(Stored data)
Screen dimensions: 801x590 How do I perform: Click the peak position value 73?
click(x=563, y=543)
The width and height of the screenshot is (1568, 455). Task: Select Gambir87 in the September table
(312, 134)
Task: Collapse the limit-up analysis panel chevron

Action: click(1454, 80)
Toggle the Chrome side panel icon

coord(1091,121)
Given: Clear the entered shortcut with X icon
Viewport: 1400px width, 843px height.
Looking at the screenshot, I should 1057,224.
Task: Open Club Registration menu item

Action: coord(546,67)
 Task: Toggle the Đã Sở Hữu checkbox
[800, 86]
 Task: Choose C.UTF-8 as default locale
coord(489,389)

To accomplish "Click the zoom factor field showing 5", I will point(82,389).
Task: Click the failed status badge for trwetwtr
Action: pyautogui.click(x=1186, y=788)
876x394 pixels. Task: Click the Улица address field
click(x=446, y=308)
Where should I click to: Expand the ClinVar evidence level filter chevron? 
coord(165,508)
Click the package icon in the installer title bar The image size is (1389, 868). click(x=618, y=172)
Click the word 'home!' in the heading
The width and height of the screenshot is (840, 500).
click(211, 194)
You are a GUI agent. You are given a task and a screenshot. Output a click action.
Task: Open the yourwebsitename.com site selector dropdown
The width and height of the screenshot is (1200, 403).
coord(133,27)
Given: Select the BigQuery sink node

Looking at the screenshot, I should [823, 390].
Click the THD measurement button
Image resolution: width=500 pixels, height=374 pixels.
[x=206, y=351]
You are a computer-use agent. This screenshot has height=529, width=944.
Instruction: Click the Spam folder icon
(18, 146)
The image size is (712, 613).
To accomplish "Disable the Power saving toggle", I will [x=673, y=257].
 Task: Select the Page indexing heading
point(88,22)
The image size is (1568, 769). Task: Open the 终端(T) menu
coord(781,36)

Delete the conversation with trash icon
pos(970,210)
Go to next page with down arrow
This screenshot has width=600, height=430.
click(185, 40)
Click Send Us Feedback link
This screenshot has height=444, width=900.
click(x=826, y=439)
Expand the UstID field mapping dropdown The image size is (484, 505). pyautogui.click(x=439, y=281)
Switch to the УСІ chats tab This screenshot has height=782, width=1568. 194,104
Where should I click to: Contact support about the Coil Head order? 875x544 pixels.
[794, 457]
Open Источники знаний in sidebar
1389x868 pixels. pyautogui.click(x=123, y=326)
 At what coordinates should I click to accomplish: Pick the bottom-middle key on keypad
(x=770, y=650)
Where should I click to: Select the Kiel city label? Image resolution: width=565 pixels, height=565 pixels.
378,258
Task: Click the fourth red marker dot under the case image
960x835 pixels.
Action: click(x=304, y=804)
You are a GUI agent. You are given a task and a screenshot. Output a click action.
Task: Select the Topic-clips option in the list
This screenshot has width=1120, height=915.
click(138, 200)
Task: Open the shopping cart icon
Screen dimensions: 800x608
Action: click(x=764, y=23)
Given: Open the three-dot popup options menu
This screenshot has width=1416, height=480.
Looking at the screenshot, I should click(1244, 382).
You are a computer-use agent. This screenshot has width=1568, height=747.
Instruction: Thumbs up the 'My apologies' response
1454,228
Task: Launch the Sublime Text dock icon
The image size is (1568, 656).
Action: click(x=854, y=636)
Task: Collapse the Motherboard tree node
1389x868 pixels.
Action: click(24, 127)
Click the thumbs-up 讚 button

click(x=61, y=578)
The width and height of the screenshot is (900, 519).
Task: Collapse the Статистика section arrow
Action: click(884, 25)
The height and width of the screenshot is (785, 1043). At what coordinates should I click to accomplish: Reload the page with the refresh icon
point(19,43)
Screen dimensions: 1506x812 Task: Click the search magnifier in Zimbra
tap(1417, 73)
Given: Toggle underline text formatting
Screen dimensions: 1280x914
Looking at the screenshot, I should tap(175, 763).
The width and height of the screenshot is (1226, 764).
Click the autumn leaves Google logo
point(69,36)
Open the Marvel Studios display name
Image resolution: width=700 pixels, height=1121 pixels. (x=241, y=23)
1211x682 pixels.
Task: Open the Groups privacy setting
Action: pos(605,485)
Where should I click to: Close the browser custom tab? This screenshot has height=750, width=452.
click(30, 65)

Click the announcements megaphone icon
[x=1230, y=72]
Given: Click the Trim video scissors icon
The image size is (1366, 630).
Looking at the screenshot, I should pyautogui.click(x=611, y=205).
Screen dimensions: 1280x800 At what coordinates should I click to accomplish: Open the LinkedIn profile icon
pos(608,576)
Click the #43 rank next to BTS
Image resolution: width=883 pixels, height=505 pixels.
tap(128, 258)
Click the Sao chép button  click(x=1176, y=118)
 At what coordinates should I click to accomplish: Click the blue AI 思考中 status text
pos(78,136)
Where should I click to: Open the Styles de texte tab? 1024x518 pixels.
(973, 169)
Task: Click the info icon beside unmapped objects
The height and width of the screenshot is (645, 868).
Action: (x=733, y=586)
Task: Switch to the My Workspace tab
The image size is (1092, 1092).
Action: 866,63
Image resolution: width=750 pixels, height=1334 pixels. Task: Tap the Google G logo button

Exercise >> In the entries above, take the line containing "The height and width of the screenshot is (645, 868)." and each later line through the last, and repeat them exactly. Output nothing else.

Written answer >>
The height and width of the screenshot is (645, 868).
Action: (x=733, y=586)
Task: Switch to the My Workspace tab
The image size is (1092, 1092).
Action: 866,63
Image resolution: width=750 pixels, height=1334 pixels. Task: Tap the Google G logo button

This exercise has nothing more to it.